Have you noticed how the language of marketing often sounds like we are in the military? In our marketing and media plans, we use words like “target” and “campaign” – it sounds like the brand is the aggressor and that the marketer’s job is to attack the consumer. I have a mental picture of a shooter in an arcade or a fair, firing at targets and knocking them down as quickly as they pop up.
As digital marketing allows brands to converse with their customers in increasingly direct ways, it is time to change our language – because words matter. What you call something influences your behavior towards it. As brand marketers, we have always sought to create an emotional relationship between the brand and the consume. Digital tools allow us to create content that is more personalized than ever before, and it is time to change our language to words that reflect a relationship.
In our personal lives, we meet strangers, who then may become interesting acquaintances, and some of those acquaintances become friends. Some folks say that strangers are just friends that they haven’t yet met.
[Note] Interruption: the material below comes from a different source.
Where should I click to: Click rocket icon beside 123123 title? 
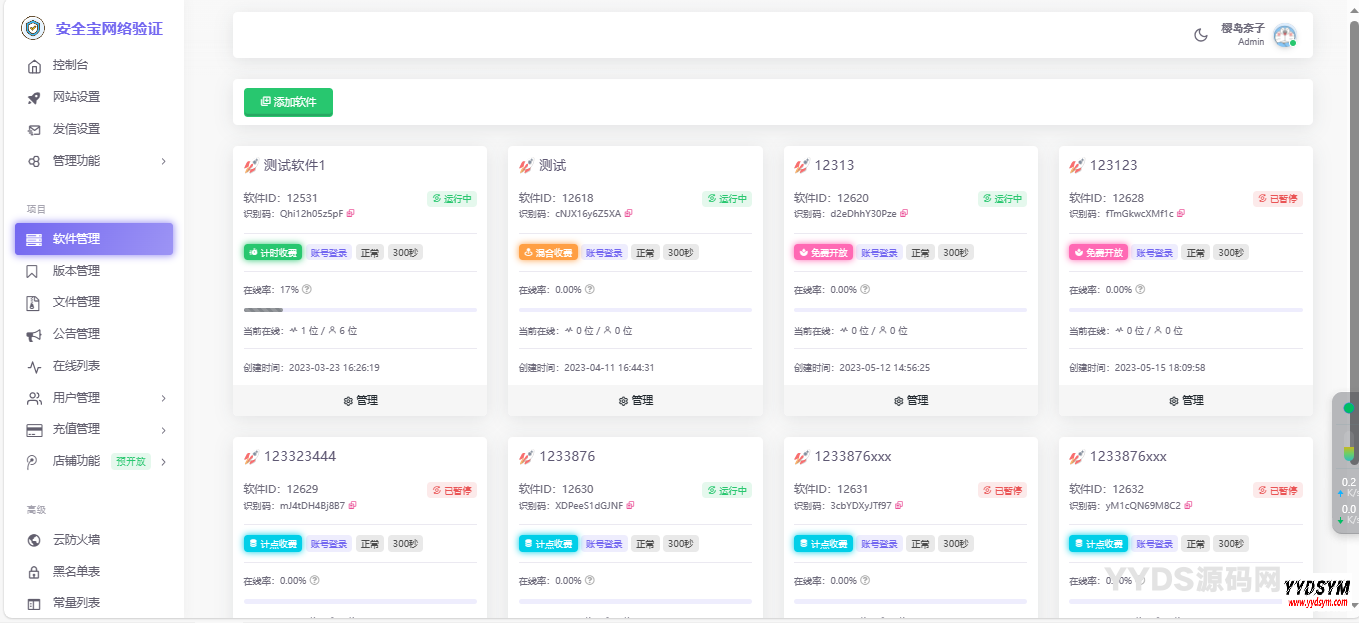(x=1076, y=165)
We often meet new friends through introductions by current friends. Brand marketers seeking to create relationships between the brand and the consumer should use the same kinds of language, recognizing that there are real people at both ends of the marketing communications – not “targets”, but potential friends of the brand.
A blog post by Jon Holden put it well: “Getting to truly know the people you are marketing for, and finding unique ways to tell their stories and connect on a personal level will go a long way to establishing trust and loyalty”.
So, how does thinking about our customers as friends and potential friends change our marketing plans? Here are a few ways:
- Rather than defining messages the brand wants to send, we develop messages that our friends will want to receive: something that will be useful in their daily life, something that will make them smile or stimulate a new idea.
- Rather than creating content for strict demographic or behavioral targets for our messages, we create content for the people who have told us they already have a relationship with the brand by signing up for email, subscribing to an RSS feed, and/or becoming a friend on Facebook or following us on Twitter.
- Instead of creating a TV spot or video that is designed to be watched many times in one or two channels, we create a video that is designed to be talked about, passed along, changed, spoofed.
- Our brand messages to our friends are designed with the understanding that they have a very brief shelf life, and we need many more messages. A relationship isn’t built by sending one present to a friend on a special occasion; it is built by small interactions every day, over time (and still remembering the special occasion with something special.)
Instead of “targeting our consumers”, brands need to “talk to our friends” and “invite our acquaintances” – and by creating valuable content for both our friends and acquaintances, we earn the right to be introduced to others. This allows the brand message to spread organically – to more channels, in a more credible way, than would be possible for a brand operating in the “targeting” model.
Don’t be shy. Go ahead, say “hello”.